Un nombre élevé de victimes au Cambodge
« Nous pensons que cette affaire est intéressante pour la CPI, non seulement à cause de la solidité des preuves mais aussi à cause du nombre des victimes qui est si élevé », poursuit Rogers. « Au cours des 15 dernières années, il y a eu environ 850. 000 personnes qui ont été négativement affectées par les conflits fonciers au Cambodge. Elles n’ont pas toutes été chassées de leurs terres ou de leurs maisons, mais nous pensons qu’environ 300.000 à 400.000 d’entre elles l’ont été. Donc, 300.000 à 400.000 victimes potentielles d’un crime contre l’humanité de transfert forcé de population, ce qui est un très grand nombre ».
L’ONG Global Witness a aussi mené une enquête au Cambodge. « Vous avez des forces de sécurité de l’Etat gardant des propriétés privées et punissant les communautés qui osent protester et vous avez des communautés qui perdent leurs terres », déplore Alice Harrison, conseillère principale au service de communication de Global Witness. « Elles (ces communautés) ont compté sur un lopin de terre pendant des générations mais elles n’auront pas de titre de terre. Leur problème est particulièrement difficile au Cambodge parce que les Khmers Rouges ont aboli toute propriété privée foncière, détruit les dossiers et déplacé la population entière. Vous avez des communautés qui vont se lever un matin juste pour voir un bulldozer en train de raser le terrain ou la forêt sur lesquels ils comptaient pour leur survie et celle de leurs familles »
Un avertissement
Pour Rogers, le dossier du Cambodge, si la CPI s’en saisissait, établirait non seulement une jurisprudence mais enverrait également un avertissement notamment aux sociétés occidentales qui « veulent investir dans des pays confrontés à des questions d’accaparements de terres ».

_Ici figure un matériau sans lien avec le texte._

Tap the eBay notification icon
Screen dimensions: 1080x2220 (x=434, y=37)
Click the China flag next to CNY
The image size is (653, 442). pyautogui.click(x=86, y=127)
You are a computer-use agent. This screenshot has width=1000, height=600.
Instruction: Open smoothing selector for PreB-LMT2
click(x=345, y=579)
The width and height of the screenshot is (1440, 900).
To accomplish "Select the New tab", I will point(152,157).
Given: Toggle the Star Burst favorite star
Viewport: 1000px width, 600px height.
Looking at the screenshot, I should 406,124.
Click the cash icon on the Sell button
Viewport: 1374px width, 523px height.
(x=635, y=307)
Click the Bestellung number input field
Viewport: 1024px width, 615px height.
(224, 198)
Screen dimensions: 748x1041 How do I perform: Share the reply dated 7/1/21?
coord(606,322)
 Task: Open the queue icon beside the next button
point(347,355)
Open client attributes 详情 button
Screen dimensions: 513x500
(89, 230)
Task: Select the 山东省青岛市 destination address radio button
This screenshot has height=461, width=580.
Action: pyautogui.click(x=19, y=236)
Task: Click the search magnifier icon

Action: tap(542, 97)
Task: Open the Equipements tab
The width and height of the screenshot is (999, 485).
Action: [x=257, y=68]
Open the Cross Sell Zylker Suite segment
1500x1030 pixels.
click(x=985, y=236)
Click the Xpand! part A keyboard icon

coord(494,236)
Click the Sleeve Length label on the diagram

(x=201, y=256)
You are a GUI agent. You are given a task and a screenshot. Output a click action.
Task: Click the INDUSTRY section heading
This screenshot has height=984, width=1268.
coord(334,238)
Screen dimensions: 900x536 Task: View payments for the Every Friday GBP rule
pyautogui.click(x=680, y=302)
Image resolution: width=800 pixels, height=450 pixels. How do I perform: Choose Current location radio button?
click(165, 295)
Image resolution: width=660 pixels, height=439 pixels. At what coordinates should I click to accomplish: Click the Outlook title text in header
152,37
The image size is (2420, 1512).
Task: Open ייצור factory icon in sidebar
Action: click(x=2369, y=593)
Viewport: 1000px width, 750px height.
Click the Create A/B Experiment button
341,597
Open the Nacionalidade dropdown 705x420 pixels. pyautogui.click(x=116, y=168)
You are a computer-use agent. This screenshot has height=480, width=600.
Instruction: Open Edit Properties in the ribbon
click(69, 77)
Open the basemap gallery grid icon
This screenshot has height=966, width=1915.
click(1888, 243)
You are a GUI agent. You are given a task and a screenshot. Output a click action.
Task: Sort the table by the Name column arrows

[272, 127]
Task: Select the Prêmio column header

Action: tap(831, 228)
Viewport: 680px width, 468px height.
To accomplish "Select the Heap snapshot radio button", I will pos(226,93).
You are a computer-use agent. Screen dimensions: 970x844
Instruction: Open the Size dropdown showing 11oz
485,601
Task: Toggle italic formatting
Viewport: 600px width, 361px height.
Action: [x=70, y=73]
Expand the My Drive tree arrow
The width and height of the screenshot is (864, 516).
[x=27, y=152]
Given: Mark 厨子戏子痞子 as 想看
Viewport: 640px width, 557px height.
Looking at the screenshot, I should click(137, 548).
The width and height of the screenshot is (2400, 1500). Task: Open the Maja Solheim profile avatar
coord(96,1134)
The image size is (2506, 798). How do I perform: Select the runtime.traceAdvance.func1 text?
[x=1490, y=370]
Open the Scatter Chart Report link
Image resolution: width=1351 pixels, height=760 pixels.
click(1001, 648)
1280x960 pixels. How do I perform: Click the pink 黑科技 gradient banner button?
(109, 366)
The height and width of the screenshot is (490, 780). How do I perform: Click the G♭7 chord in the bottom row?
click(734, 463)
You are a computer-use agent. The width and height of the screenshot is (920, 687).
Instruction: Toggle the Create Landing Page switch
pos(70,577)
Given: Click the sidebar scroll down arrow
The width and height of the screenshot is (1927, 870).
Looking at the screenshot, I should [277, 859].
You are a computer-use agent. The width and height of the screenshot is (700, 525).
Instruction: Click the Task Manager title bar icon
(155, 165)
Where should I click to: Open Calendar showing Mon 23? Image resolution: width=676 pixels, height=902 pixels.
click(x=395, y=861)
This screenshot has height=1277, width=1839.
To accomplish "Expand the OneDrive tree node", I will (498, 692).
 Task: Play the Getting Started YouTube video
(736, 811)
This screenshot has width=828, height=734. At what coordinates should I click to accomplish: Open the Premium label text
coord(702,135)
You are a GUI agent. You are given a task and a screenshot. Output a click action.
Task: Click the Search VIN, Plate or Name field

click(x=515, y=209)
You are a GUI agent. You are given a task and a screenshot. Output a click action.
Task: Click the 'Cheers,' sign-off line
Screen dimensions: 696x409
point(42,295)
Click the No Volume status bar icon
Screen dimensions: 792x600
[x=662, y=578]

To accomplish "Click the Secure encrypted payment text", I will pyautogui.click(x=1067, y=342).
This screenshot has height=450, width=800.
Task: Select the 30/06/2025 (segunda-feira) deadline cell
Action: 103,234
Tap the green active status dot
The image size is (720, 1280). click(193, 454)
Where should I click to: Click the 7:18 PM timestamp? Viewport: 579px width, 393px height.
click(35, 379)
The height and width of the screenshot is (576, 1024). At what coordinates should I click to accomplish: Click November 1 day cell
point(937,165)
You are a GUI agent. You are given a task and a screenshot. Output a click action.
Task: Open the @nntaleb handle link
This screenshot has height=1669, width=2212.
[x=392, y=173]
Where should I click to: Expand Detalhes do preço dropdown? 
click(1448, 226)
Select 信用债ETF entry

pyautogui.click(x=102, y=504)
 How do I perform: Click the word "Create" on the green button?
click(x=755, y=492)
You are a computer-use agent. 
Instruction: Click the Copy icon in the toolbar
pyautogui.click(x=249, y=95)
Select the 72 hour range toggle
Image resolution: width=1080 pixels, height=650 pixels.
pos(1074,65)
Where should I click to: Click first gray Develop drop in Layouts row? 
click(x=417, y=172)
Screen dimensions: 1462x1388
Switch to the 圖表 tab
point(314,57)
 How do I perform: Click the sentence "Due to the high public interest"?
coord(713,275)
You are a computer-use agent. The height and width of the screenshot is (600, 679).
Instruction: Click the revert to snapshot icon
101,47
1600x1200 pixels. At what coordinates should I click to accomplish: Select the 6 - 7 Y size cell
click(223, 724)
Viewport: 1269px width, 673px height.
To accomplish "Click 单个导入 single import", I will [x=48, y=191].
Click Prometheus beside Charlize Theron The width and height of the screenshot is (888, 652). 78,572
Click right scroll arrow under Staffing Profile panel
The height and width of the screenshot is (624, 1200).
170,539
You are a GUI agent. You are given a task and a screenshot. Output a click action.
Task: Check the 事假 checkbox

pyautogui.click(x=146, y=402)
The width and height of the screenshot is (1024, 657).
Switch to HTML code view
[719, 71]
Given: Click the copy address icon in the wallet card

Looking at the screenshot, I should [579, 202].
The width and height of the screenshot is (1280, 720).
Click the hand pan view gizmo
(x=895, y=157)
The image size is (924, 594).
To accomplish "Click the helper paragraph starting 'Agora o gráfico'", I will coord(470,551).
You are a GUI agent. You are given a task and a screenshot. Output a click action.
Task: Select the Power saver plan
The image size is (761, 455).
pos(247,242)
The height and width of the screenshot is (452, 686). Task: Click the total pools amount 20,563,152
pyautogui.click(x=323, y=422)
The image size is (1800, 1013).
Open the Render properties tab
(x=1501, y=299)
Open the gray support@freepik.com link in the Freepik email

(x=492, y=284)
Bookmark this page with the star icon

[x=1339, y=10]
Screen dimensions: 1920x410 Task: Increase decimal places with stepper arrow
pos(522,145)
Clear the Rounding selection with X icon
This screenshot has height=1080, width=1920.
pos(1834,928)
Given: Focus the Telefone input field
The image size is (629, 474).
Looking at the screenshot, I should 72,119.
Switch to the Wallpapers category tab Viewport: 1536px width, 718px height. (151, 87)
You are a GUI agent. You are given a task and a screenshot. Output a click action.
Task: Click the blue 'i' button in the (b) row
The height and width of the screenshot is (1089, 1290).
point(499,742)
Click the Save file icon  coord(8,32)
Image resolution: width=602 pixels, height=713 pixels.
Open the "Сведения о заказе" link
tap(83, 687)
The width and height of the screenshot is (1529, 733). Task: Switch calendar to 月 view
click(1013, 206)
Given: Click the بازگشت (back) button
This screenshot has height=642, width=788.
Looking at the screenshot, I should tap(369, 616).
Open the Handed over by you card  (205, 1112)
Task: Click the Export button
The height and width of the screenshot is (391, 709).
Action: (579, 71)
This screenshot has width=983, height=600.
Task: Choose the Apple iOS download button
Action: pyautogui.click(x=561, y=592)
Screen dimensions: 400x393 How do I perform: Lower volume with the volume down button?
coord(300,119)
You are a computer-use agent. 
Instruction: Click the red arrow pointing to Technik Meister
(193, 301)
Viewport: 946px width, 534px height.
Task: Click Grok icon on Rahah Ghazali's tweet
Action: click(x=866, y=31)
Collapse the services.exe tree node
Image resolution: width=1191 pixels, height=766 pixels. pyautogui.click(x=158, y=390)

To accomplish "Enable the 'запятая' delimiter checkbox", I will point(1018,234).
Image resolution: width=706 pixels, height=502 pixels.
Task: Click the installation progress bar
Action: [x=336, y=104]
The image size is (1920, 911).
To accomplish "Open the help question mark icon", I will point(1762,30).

« Aujourd’hui, ces compagnies courent des risques sérieux d’être complices de crimes contre l’humanité si elles ne font pas attention », prévient-il. L’expert britannique conseille à ces opérateurs économiques de procéder à toutes les vérifications nécessaires pour que « leurs investissement ne constituent pas un mode d’aide et encouragement pour ce genre de crimes ».
Harrison est du même avis. Il ne sera plus possible, selon elle, de se réfugier derrière l’ignorance de la gravité des litiges fonciers. Elle souligne que la mise en garde concerne aussi bien les banques pourvoyeuses de financements que les entreprises commercialisant des produits agricoles issus de l’expropriation illicite de terres.
Un problème mondial
« Alors que les ressources naturelles du monde se réduisent, que la terre est rachetée, nous voyons s’intensifier la bataille pour contrôler, accéder à ces ressources et en profiter », souligne Harrison. « Vous avez une situation où, en 2015, plus de trois personnes en moyenne par semaine sont mortes en train de protéger terres et forêts, et ces personnes sont tombées sur le front de la protection de notre planète. Jusqu’à ce jour, le système de justice pénale internationale ne leur a offert aucune protection, n’a offert aucune chance de justice au nombre toujours croissant des victimes de ces crimes », fait-elle remarquer. « C’est un immense problème à travers le monde, en particulier dans les pays les plus pauvres où les systèmes de gouvernance ne sont même pas capables d’appliquer les lois existantes », conclut Harrison.